DIRECTIONS: Given the entries below, please return each one exactly.

SOURCE RECORDS:

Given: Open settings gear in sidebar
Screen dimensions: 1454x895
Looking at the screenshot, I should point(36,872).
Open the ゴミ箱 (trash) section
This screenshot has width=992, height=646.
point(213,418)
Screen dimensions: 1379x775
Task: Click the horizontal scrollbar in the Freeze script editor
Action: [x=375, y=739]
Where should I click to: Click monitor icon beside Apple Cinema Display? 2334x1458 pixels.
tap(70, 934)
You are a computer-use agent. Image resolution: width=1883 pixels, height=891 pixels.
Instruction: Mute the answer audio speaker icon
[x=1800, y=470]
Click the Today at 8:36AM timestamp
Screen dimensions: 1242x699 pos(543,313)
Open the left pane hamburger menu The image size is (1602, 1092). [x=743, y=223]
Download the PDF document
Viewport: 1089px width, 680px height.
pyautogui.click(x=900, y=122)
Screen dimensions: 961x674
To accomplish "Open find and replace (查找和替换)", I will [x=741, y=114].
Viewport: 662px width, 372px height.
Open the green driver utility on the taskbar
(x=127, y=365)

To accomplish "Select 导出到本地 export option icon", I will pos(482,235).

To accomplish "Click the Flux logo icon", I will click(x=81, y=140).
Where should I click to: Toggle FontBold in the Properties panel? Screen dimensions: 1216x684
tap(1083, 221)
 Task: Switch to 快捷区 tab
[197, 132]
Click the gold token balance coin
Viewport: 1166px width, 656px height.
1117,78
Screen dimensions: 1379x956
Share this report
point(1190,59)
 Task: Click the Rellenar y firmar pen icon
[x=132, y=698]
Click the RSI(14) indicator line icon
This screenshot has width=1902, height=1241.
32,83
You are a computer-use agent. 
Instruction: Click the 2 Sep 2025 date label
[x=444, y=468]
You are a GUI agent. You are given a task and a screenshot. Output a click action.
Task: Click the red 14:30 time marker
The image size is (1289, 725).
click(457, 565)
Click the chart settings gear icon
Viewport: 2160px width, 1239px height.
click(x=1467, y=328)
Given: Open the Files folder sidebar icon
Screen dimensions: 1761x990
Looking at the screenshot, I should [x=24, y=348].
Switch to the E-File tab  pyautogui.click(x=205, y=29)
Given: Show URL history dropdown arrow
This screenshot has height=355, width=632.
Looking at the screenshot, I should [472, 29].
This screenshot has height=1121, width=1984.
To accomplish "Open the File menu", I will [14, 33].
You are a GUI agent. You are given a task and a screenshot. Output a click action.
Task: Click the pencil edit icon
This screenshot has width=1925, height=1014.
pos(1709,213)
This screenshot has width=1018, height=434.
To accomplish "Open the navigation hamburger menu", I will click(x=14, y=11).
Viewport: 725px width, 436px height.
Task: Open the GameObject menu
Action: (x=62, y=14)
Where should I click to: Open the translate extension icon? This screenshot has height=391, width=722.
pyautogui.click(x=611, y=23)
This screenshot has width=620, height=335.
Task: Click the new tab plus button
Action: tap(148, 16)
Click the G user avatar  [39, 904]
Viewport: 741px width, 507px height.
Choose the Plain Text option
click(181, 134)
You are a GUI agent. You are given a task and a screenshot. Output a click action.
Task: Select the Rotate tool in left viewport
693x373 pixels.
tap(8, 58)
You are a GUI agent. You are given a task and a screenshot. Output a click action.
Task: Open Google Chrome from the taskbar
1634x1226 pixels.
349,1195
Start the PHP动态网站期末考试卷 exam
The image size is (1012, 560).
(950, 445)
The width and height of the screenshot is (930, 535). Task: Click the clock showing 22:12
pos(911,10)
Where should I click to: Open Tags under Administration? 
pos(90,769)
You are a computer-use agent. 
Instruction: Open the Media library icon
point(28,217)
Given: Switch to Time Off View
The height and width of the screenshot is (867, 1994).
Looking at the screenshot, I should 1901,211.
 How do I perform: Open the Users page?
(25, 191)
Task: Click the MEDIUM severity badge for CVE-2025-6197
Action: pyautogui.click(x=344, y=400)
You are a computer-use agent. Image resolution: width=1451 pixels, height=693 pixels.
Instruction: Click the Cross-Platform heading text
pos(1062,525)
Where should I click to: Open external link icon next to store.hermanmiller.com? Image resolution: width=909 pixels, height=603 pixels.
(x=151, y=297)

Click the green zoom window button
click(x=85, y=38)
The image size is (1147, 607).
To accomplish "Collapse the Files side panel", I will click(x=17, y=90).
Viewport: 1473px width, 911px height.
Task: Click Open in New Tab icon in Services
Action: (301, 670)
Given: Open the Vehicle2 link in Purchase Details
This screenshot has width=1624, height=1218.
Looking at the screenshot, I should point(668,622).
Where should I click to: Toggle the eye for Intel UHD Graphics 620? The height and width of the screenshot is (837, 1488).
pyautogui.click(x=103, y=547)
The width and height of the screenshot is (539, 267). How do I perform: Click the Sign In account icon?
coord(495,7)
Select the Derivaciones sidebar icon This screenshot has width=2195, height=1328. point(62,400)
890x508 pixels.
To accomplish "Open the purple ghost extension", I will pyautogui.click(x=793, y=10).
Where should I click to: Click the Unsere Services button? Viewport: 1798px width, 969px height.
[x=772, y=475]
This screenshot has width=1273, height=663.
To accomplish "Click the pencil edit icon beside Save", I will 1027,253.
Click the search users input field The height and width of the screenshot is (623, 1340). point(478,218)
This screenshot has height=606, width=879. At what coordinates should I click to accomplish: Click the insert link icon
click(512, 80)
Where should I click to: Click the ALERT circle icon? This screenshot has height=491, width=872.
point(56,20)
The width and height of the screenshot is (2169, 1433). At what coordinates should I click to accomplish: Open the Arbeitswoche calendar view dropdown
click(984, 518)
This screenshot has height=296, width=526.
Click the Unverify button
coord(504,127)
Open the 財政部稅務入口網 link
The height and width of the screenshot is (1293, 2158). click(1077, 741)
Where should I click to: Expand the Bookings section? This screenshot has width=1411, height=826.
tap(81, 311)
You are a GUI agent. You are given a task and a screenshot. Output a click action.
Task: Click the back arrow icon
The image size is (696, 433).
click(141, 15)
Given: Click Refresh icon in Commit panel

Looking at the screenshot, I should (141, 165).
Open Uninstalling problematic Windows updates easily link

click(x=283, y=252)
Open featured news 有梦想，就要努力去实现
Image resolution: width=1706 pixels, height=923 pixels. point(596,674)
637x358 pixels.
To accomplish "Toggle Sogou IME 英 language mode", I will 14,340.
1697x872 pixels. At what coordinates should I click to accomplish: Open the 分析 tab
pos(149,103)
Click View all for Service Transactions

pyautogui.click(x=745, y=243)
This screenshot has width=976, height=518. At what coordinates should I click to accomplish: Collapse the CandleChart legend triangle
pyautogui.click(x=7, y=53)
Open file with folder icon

EXERCISE OUTPUT:
Given: Open settings gear in sidebar
Screen dimensions: 1454x895
Looking at the screenshot, I should point(36,872).
Open the ゴミ箱 (trash) section
This screenshot has width=992, height=646.
point(213,418)
Screen dimensions: 1379x775
Task: Click the horizontal scrollbar in the Freeze script editor
Action: [x=375, y=739]
Where should I click to: Click monitor icon beside Apple Cinema Display? 2334x1458 pixels.
tap(70, 934)
You are a computer-use agent. Image resolution: width=1883 pixels, height=891 pixels.
Instruction: Mute the answer audio speaker icon
[x=1800, y=470]
Click the Today at 8:36AM timestamp
Screen dimensions: 1242x699 pos(543,313)
Open the left pane hamburger menu The image size is (1602, 1092). [x=743, y=223]
Download the PDF document
Viewport: 1089px width, 680px height.
pyautogui.click(x=900, y=122)
Screen dimensions: 961x674
To accomplish "Open find and replace (查找和替换)", I will [x=741, y=114].
Viewport: 662px width, 372px height.
Open the green driver utility on the taskbar
(x=127, y=365)

To accomplish "Select 导出到本地 export option icon", I will pos(482,235).

To accomplish "Click the Flux logo icon", I will click(x=81, y=140).
Where should I click to: Toggle FontBold in the Properties panel? Screen dimensions: 1216x684
tap(1083, 221)
 Task: Switch to 快捷区 tab
[197, 132]
Click the gold token balance coin
Viewport: 1166px width, 656px height.
1117,78
Screen dimensions: 1379x956
Share this report
point(1190,59)
 Task: Click the Rellenar y firmar pen icon
[x=132, y=698]
Click the RSI(14) indicator line icon
This screenshot has width=1902, height=1241.
32,83
You are a computer-use agent. 
Instruction: Click the 2 Sep 2025 date label
[x=444, y=468]
You are a GUI agent. You are given a task and a screenshot. Output a click action.
Task: Click the red 14:30 time marker
The image size is (1289, 725).
click(457, 565)
Click the chart settings gear icon
Viewport: 2160px width, 1239px height.
click(x=1467, y=328)
Given: Open the Files folder sidebar icon
Screen dimensions: 1761x990
Looking at the screenshot, I should [x=24, y=348].
Switch to the E-File tab  pyautogui.click(x=205, y=29)
Given: Show URL history dropdown arrow
This screenshot has height=355, width=632.
Looking at the screenshot, I should [472, 29].
This screenshot has height=1121, width=1984.
To accomplish "Open the File menu", I will [14, 33].
You are a GUI agent. You are given a task and a screenshot. Output a click action.
Task: Click the pencil edit icon
This screenshot has width=1925, height=1014.
pos(1709,213)
This screenshot has width=1018, height=434.
To accomplish "Open the navigation hamburger menu", I will click(x=14, y=11).
Viewport: 725px width, 436px height.
Task: Open the GameObject menu
Action: (x=62, y=14)
Where should I click to: Open the translate extension icon? This screenshot has height=391, width=722.
pyautogui.click(x=611, y=23)
This screenshot has width=620, height=335.
Task: Click the new tab plus button
Action: tap(148, 16)
Click the G user avatar  [39, 904]
Viewport: 741px width, 507px height.
Choose the Plain Text option
click(181, 134)
You are a GUI agent. You are given a task and a screenshot. Output a click action.
Task: Select the Rotate tool in left viewport
693x373 pixels.
tap(8, 58)
You are a GUI agent. You are given a task and a screenshot. Output a click action.
Task: Open Google Chrome from the taskbar
1634x1226 pixels.
349,1195
Start the PHP动态网站期末考试卷 exam
The image size is (1012, 560).
(950, 445)
The width and height of the screenshot is (930, 535). Task: Click the clock showing 22:12
pos(911,10)
Where should I click to: Open Tags under Administration? 
pos(90,769)
You are a computer-use agent. 
Instruction: Open the Media library icon
point(28,217)
Given: Switch to Time Off View
The height and width of the screenshot is (867, 1994).
Looking at the screenshot, I should 1901,211.
 How do I perform: Open the Users page?
(25, 191)
Task: Click the MEDIUM severity badge for CVE-2025-6197
Action: pyautogui.click(x=344, y=400)
You are a computer-use agent. Image resolution: width=1451 pixels, height=693 pixels.
Instruction: Click the Cross-Platform heading text
pos(1062,525)
Where should I click to: Open external link icon next to store.hermanmiller.com? Image resolution: width=909 pixels, height=603 pixels.
(x=151, y=297)

Click the green zoom window button
click(x=85, y=38)
The image size is (1147, 607).
To accomplish "Collapse the Files side panel", I will click(x=17, y=90).
Viewport: 1473px width, 911px height.
Task: Click Open in New Tab icon in Services
Action: (301, 670)
Given: Open the Vehicle2 link in Purchase Details
This screenshot has width=1624, height=1218.
Looking at the screenshot, I should point(668,622).
Where should I click to: Toggle the eye for Intel UHD Graphics 620? The height and width of the screenshot is (837, 1488).
pyautogui.click(x=103, y=547)
The width and height of the screenshot is (539, 267). How do I perform: Click the Sign In account icon?
coord(495,7)
Select the Derivaciones sidebar icon This screenshot has width=2195, height=1328. point(62,400)
890x508 pixels.
To accomplish "Open the purple ghost extension", I will pyautogui.click(x=793, y=10).
Where should I click to: Click the Unsere Services button? Viewport: 1798px width, 969px height.
[x=772, y=475]
This screenshot has width=1273, height=663.
To accomplish "Click the pencil edit icon beside Save", I will 1027,253.
Click the search users input field The height and width of the screenshot is (623, 1340). point(478,218)
This screenshot has height=606, width=879. At what coordinates should I click to accomplish: Click the insert link icon
click(512, 80)
Where should I click to: Click the ALERT circle icon? This screenshot has height=491, width=872.
point(56,20)
The width and height of the screenshot is (2169, 1433). At what coordinates should I click to accomplish: Open the Arbeitswoche calendar view dropdown
click(984, 518)
This screenshot has height=296, width=526.
Click the Unverify button
coord(504,127)
Open the 財政部稅務入口網 link
The height and width of the screenshot is (1293, 2158). click(1077, 741)
Where should I click to: Expand the Bookings section? This screenshot has width=1411, height=826.
tap(81, 311)
You are a GUI agent. You are given a task and a screenshot. Output a click action.
Task: Click the back arrow icon
The image size is (696, 433).
click(141, 15)
Given: Click Refresh icon in Commit panel

Looking at the screenshot, I should (141, 165).
Open Uninstalling problematic Windows updates easily link

click(x=283, y=252)
Open featured news 有梦想，就要努力去实现
Image resolution: width=1706 pixels, height=923 pixels. point(596,674)
637x358 pixels.
To accomplish "Toggle Sogou IME 英 language mode", I will 14,340.
1697x872 pixels. At what coordinates should I click to accomplish: Open the 分析 tab
pos(149,103)
Click View all for Service Transactions

pyautogui.click(x=745, y=243)
This screenshot has width=976, height=518. At what coordinates should I click to accomplish: Collapse the CandleChart legend triangle
pyautogui.click(x=7, y=53)
Open file with folder icon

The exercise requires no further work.